The temple dedicated to Castor and Pollux, vowed by A. Postumius in 499 B.C. and dedicated in 485 B.C., restored by L. Caecilius Metellus in 117 B.C. and rebuilt by the emperor Tiberius between 7 B.C. and A.D.6, is located at the southeast corner of the Forum Romanum. Its three columns and entablature have survived since antiquity as the conspicuous remnants of an octostyle peripteral temple with a 50-foot Corinthian order arranged in the pycnostyle rhythm. These remains have been variously associated with the temple of Jupiter Stator and the Graecostasis, but were conclusively identified asthe temple of Castor in the mid-nineteenth century. Pietro Rosa, Otto Richter and Giacomo Boni excavated and restored the podium in the late nineteenth and early twentieth centuries, identifying the Metellan temple and an imperial rebuilding. In 1960, Donald Strong and John Ward Perkins conducted a detailed analysis of the architectural remains and established that the surviving columns, conventionally considered to be of late Roman date, were in fact contemporary with Tiberius’ recorded rebuilding.1 In 1982, Adriano La Regina, the then superintendent, instituted a major programme of study and conservation of all the monuments in and around the Forum and invited foreign schools in Rome to participate. Denmark, Sweden and Norway combined forces for a new survey and excavation of the temple of Castor between 1983-9, while the Finnish Institute took on a re-investigation of the adjacent Lacus Juturna. A series of preliminary reports on the survey and excavation of the temple of Castor were produced throughout the 1980s, and the first volume of reports, which was concerned only with the pre-Augustan phases, was published in 1992;2 two further volumes, on the excavations carried out in and around the podium, were delayed until 2008;3 the volume presently under review completes the series. It documents all the evidence for the Augustan phase of the temple that is still in situ, and also includes record of the other architectural and sculptural pieces that may once have belonged to it.

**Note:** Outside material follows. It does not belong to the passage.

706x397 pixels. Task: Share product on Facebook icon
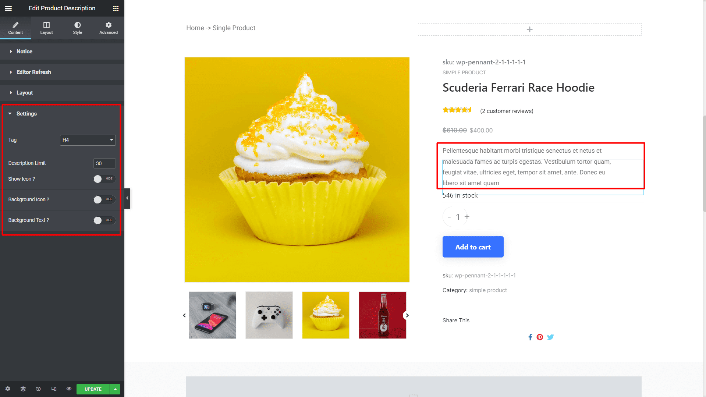click(x=530, y=337)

The first four chapters, joint-authored by Kjell Aage Nilson, Claes B. Persson and Jan Zahle, explain the materials, techniques and construction processes that were used to build the foundations, podium, and the superstructure of the temple (chapter two); the authors then reflect on some of the planning and economic considerations that are evident in the substructures (chapters three) and the measuring system and proportions of the temple (chapter four). In the latter chapter, Nilson and Persson demonstrate that the Augustan builders preserved the proportions of the Metellan temple by reapplying them in Tiberius’ building at a ratio of 6:7.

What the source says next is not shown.